Extensible processors refer to a class of processors that can be customized for a given application with new designer-defined functional units. One popular feature to extend is the Instruction Set (IS) of the processor—we call such a processor an IS-extensible processor. In an IS-extensible processor, applications can be accelerated by extending the processor architecture with Application-specific Functional Units (AFUs), which execute Instruction Set Extensions (ISEs) in the critical segments of the applications. Automatic identification of such ISEs is the key step in automating the process of processor customization.

A high-quality ISE identification approach needs to obtain results close to those achieved by experienced designers, particularly for complex applications that exhibit regularity: expert designers are able to exploit manually such regularity in the data flow graphs to generate high-quality ISEs. This thesis develops an ISE identification algorithm (ISEGEN), which identifies high-quality ISEs by iterative improvement following the basic principles of the well-known Kernighan-Lin min-cut heuristic. Traditionally, synchronization issues have discouraged the inclusion of memory operations in ISEs during the ISE identification step, causing a “memory barrier”. We show in this thesis that it is possible to go beyond these memory barriers and accelerate the application even more than the traditional ISE identification approaches by eliminating costly memory operations.
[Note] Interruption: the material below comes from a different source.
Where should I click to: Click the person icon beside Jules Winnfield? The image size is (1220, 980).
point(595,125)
We present the first ISE identification technique that can automatically identify state-holding Application-specific Functional Units (AFUs) comprehensively. Finally, we develop an interface-aware processor customization methodology and use the methodology to realize an IS-extensible-processor-based system on a real platform.
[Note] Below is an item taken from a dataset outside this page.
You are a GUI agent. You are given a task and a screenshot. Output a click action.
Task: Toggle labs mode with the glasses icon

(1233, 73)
Experimental results on a number of MediaBench, EEMBC and cryptographic applications demonstrate that our ISEGEN approach matches the quality of the optimal solution obtained by exhaustive search. We show that our ISEGEN technique is on average 20X faster than a genetic formulation that generates equivalent solutions. We also demonstrate the effectiveness of our approach by incorporating the generated ISEs in the cycle-accurate SimpleScalar simulator. The average speedup on the selected benchmarks increases from 1.4X to 2.8X when the ISE identification process goes beyond memory barriers. Furthermore, we show a concomitant reduction in energy consumption as a result of reduced cache pollution. In addition to analytical and simulation-based evaluation of the identified ISEs, we implement our approach in a realistic hardware-software system that allows us to comprehensively study the effect of ISEs on performance, energy, power, and code size using our interface-aware processor customization methodology. Our experiments on a Xilinx Virtex II board—employing the Microblaze soft-core as an extensible processor—show a simultaneous increase in performance, and reduction in code size, energy and power consumption with the incorporation of the AFU in the Microblaze soft-core processor.